Last week, Judith Fischer sent me a link to an interview between Ed Bacon and Cynthia Tucker that speaks directly to this dynamic. Ed is a mutual friend who is priest at a church in Atlanta. Cynthia is a Pulitzer Prize journalist who was editor of the editorial page of the Atlanta Journal Constitution for years. Cynthia stated that half of America isn’t happy with the 21st century. They are upset with modernity. She went on to share a conversation she had with a man who had called to critique one of her editorials. After he had vented his anger, he calmed down and said, “What I’m hearing is that everything I was taught as a child is wrong.” Cynthia said she’s never forgotten that comment; she realized he’d probably grown up learning that black people are second class citizens, that a woman’s place is in the home, and that homosexuality is an abomination. Ed replied by telling a similar yet totally different story. He spoke of a member of his congregation who he referred to as a “learner” rather than a victim or a victor. She said, “I am so angry that I’m having to unlearn so much that I was taught.
Do you see the similarity and the difference?
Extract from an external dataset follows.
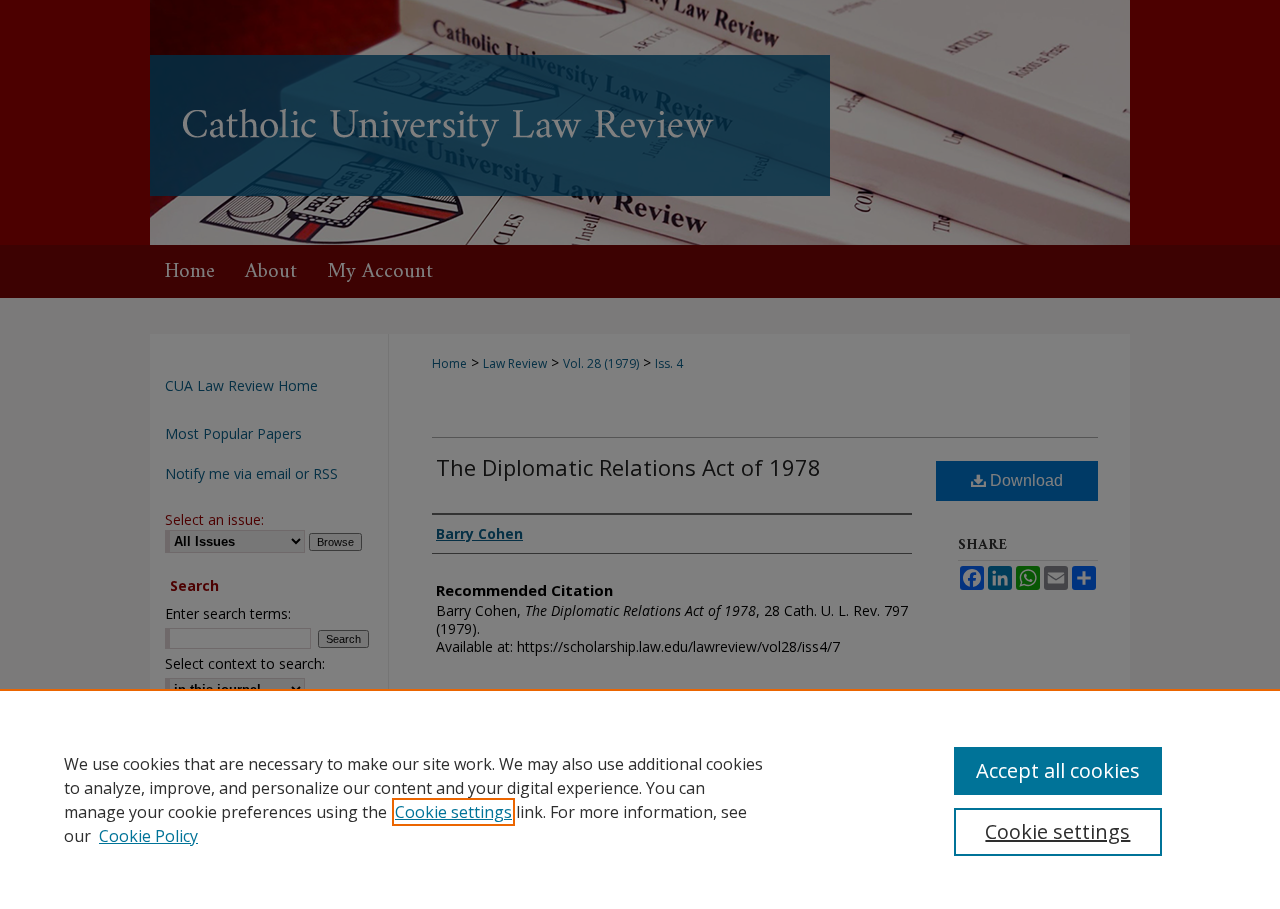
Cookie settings (453, 812)
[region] (640, 799)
Ed’s member shared the anger of Cynthia’s caller. But his anger expressed resistance and resentment for being told that what he learned as a child was wrong. Her anger was that she had been taught them in the first place. She didn’t resist or resent it. She was simply angry that she had so much to unlearn. I wonder if those two responses describe the divide in the country right now. Everyone is angry. How could we not be? I want to be careful not to oversimplify here. But half the country seems to resent and resist the changes being demanded by those who were voiceless for so long. And the other half feels overwhelmed by how much they will have to change to heal the damage that has been done by ignoring those voices. That may not be the only, or even primary, feature that divides Americans, but it reveals that everyone has internal work to do to grow into the new world that is emerging, like it or not.
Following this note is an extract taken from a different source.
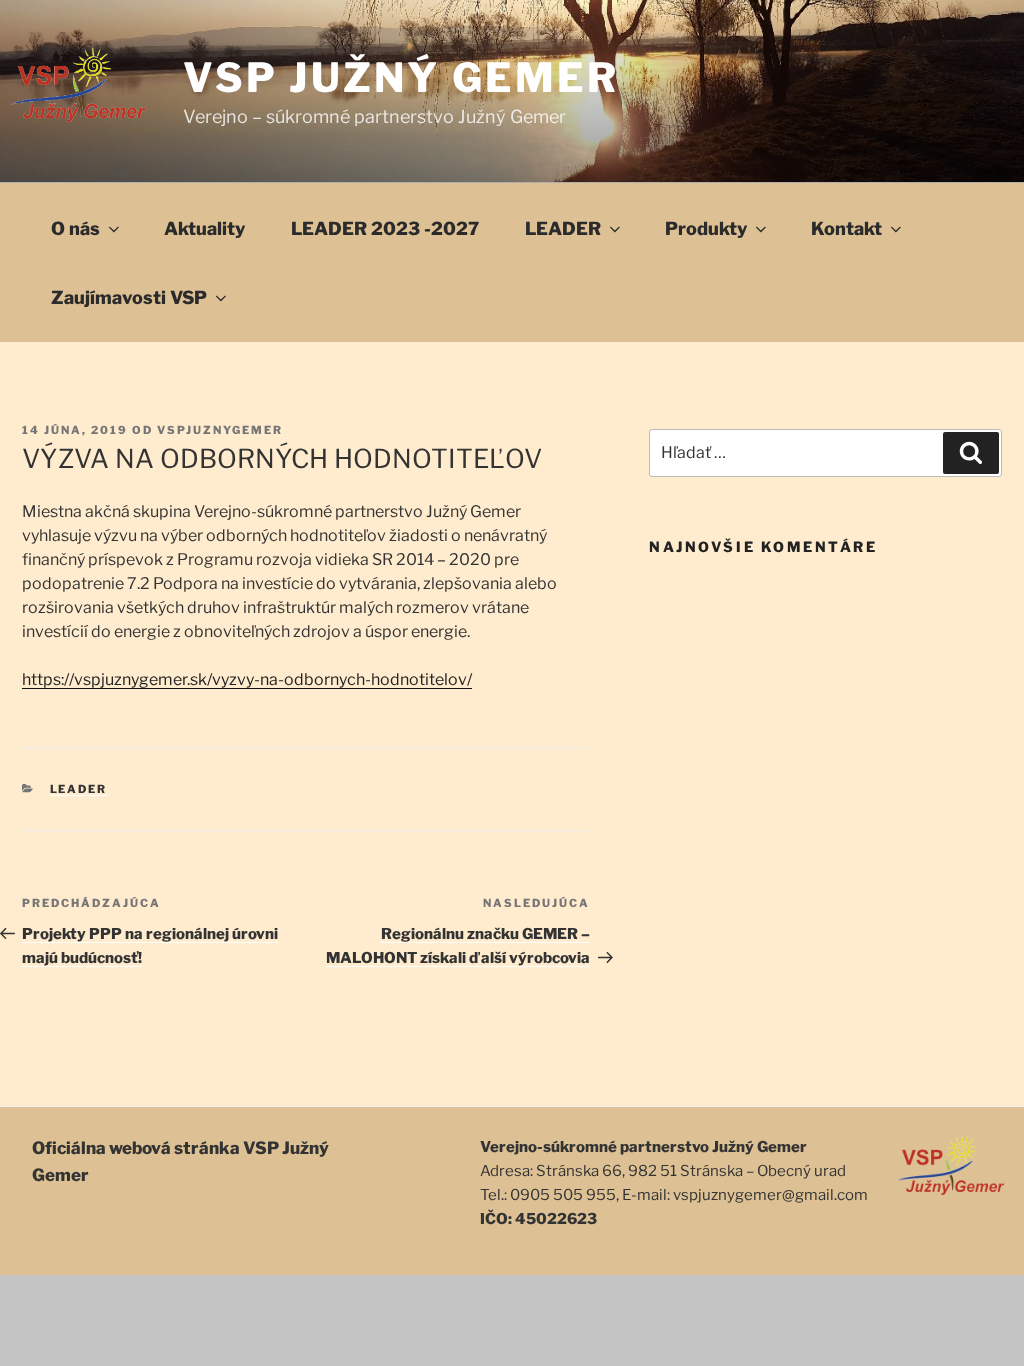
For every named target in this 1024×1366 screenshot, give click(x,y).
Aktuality (204, 228)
The practice of questioning familiar interpretations of biblical texts like the Parable of the Talents has strengthened muscles I need to open myself to the painful process of unlearning social patterns I had been taught as a child. I don’t ask you to agree with my questions. Instead, I hope that hearing my explorations of alternative meanings might strengthen your own muscles for unlearning some things you were taught. Perhaps in that way St. Athanasius might contribute to healing the damage done by ignoring the voices of the voiceless. That may not be what people expect to happen by going to church. But I think it’s pretty consistent with Jesus’ teaching method. And I think healing the damage we’ve done as a society and as a church is important work. For that reason and many more, I am grateful for the ways you support this ministry.